*WORK REQUIRED*. Every line below containing the word "click" should be found and copied.

##### RECORD EXCERPTS

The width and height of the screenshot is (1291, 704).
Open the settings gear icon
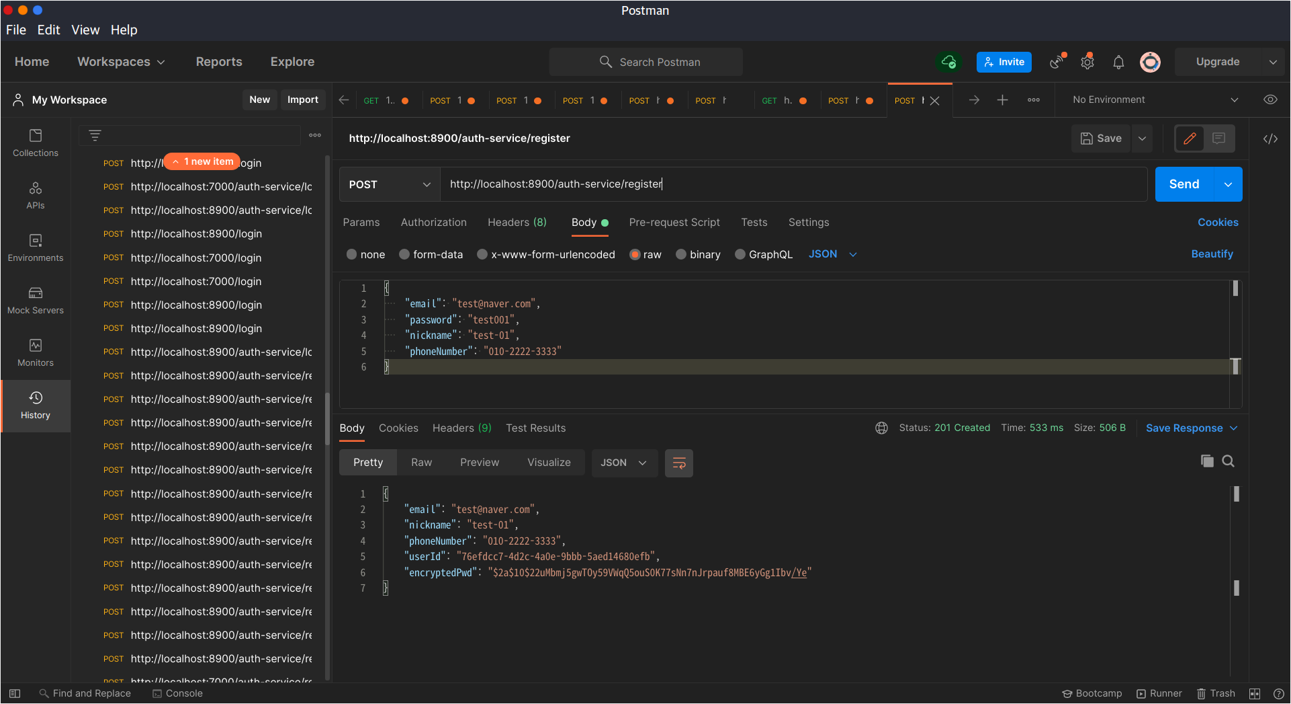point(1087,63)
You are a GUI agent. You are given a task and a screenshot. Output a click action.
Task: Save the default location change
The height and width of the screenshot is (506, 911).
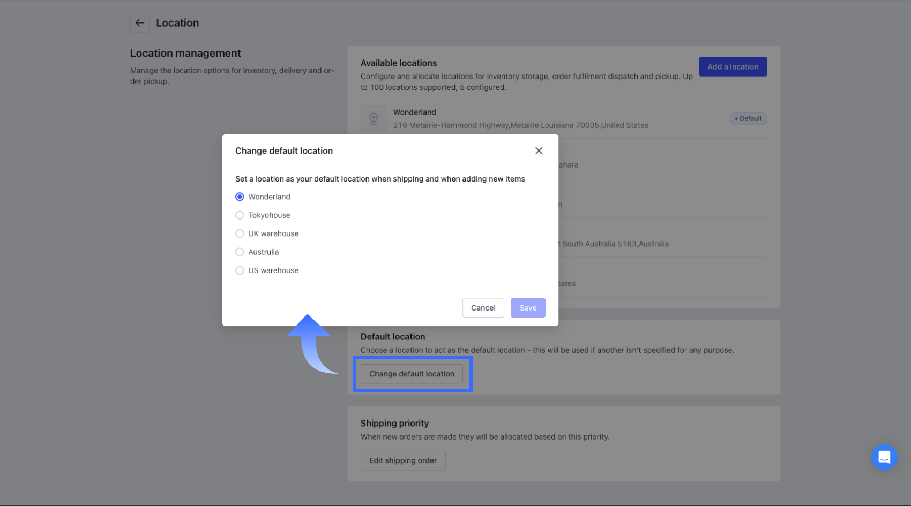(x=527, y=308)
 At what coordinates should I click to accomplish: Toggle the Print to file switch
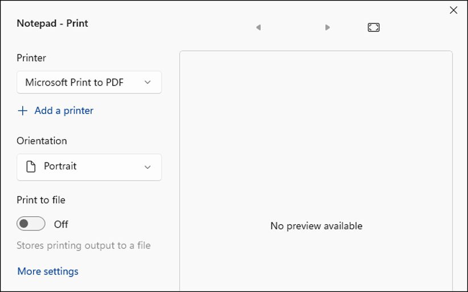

##########

*WRITTEN SOLUTION*.
You are a GUI agent. You are given a task and a screenshot. Output a click action.
 At what coordinates should I click to accomplish: Toggle the Print to file switch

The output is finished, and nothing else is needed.